I. Causes of Lithium Battery Fires
The essence of lithium battery fire is that the heat inside the battery fails to be released as designed, causing the internal and external combustibles to ignite and catch fire. The main causes are external short circuit, external high temperature and internal short circuit.
1. Internal short circuit: Due to the misuse of the battery, such as overcharging and over-discharging leading to dendrite formation, impurities and dust in the battery production process, etc., the battery will deteriorate and puncture the separator, resulting in a micro short circuit. The release of electrical energy leads to a temperature rise, and the chemical reaction of the material caused by the temperature rise further expands the short circuit path, forming a larger short circuit current. This mutually cumulative and mutually reinforcing damage leads to thermal runaway.
2. External Short Circuit: Taking electric vehicles as an example. The probability of a dangerous situation occurring during actual vehicle operation is very low. Firstly, the vehicle system is equipped with fuses and a Battery Management System (BMS). Secondly, the battery can withstand short-term high-current surges. In extreme cases, the short circuit point may extend beyond the vehicle's fuses, and the BMS may fail. A prolonged external short circuit generally only causes weak points in the circuit to burn out, rarely leading to thermal runaway of the battery. Currently, many PACK manufacturers use fuses in the circuit, which more effectively avoids the hazards caused by external short circuits.

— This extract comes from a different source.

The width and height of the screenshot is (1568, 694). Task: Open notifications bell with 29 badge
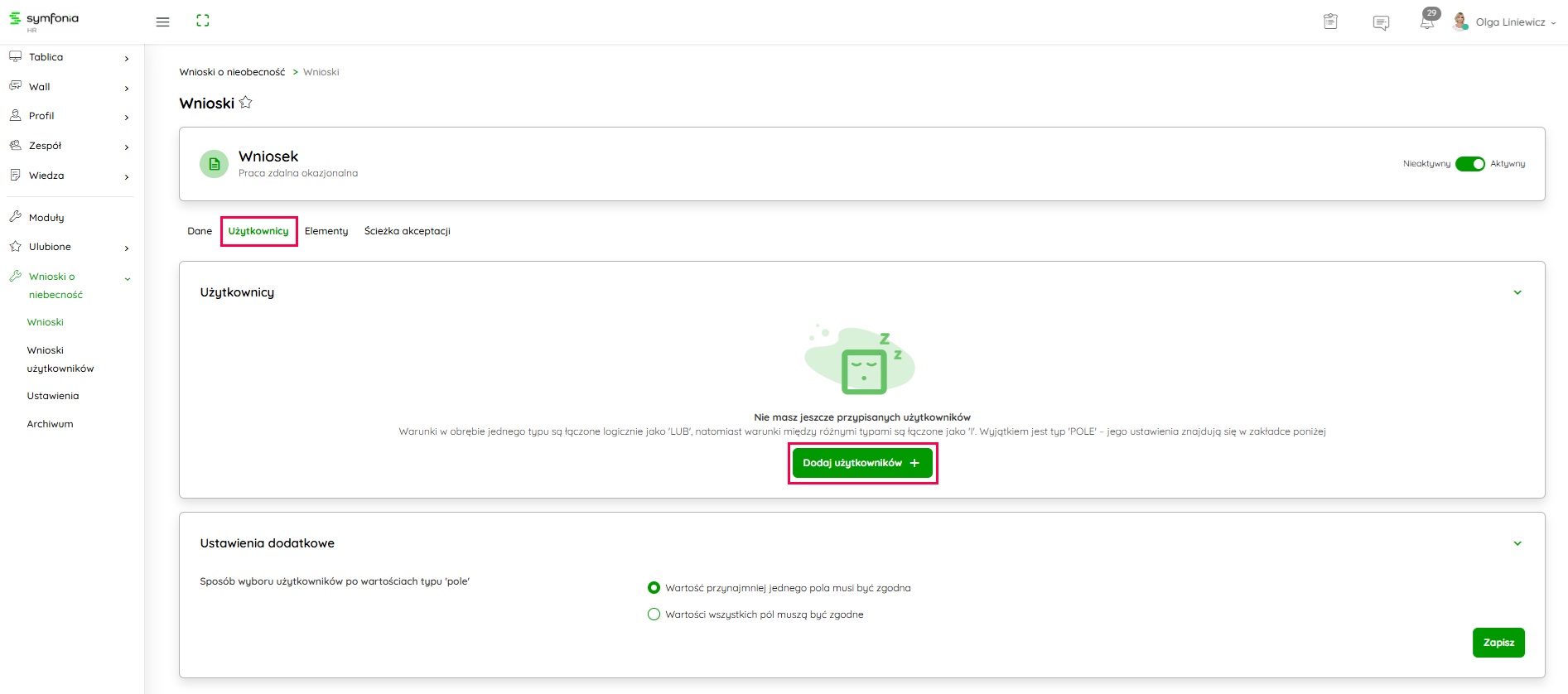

3. External High Temperatures: Due to the structural characteristics of lithium batteries, the SEI film, electrolyte, and EC will decompose under high temperatures. The decomposition products of the electrolyte will also react with the positive and negative electrodes, causing the cell separator to melt and decompose. These multiple reactions generate a large amount of heat. The melting of the separator leads to an internal short circuit, and the release of electrical energy further increases heat generation. This cumulative, mutually reinforcing destructive effect results in the rupture of the cell's explosion-proof membrane, electrolyte leakage, and subsequent combustion and fire.
II. Lithium Battery Fire Extinguishing Plan
Having analyzed the causes of battery fires, let's look at Tesla's recommended approach when a lithium battery fire requires extinguishing:
1. In case of a small fire that has not spread to the high-voltage battery section, carbon dioxide or ABC dry powder fire extinguishers can be used to extinguish the fire.

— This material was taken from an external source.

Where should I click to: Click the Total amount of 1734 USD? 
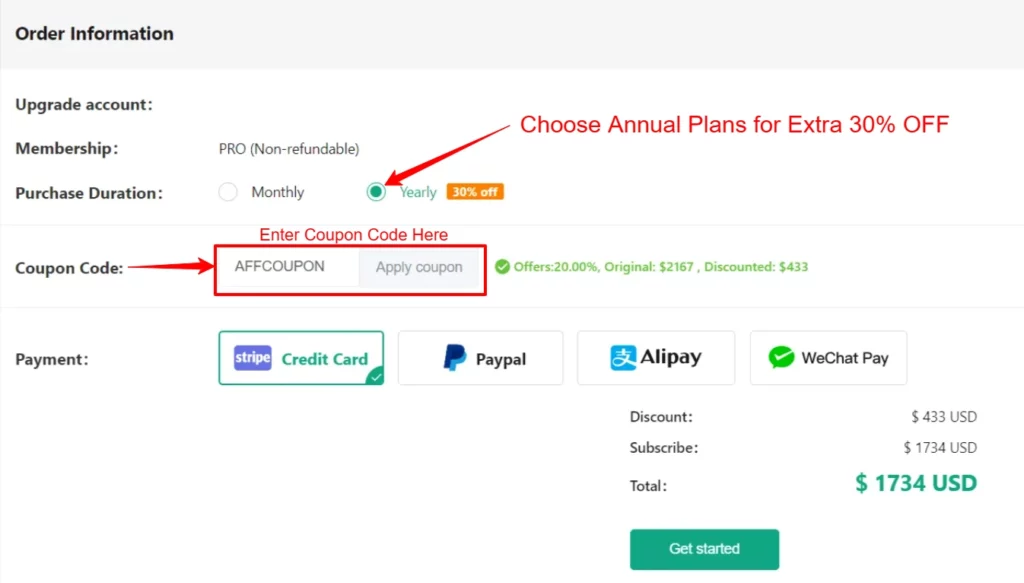pyautogui.click(x=914, y=483)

2. When thoroughly inspecting for fire, do not come into contact with any high-voltage components, and always use insulated tools for inspection.
3. If a high-voltage battery is bent, twisted, or damaged during a fire—in short, becomes unrecognizable—or if a battery problem is suspected, then the amount of water used for firefighting must be sufficient.
4. A battery fire may take up to 24 hours to be completely extinguished. Using a thermal imaging camera can ensure that the high-voltage battery is completely cooled before the incident ends. If a thermal imaging camera is not available, the battery must be monitored for reignition. Smoke indicates that the battery is still hot; monitoring should continue for at least one hour after the battery stops smoking.
The emergency response manual for the GM Volt in the US provides the following guidance for firefighting of electric vehicles: If the battery reaches a sufficiently high temperature, leaking and releasing electrolyte, the electrolyte is definitely flammable. This necessitates using a large amount of water to cool the battery and extinguish the fire. Because DC and AC systems are not grounded, firefighters can safely use water as the primary extinguishing agent without the risk of electric shock. ABC dry powder fire extinguishers will not extinguish battery flames. Firefighters should avoid direct contact with the interior of any high-voltage components during firefighting or unloading operations, as this could potentially result in electric shock.
In summary, extinguishing a lithium battery fire requires a large amount of water, a considerable amount of time and patience, and cooling down is crucial. Lithium batteries are not explosive and will not explode under normal circumstances.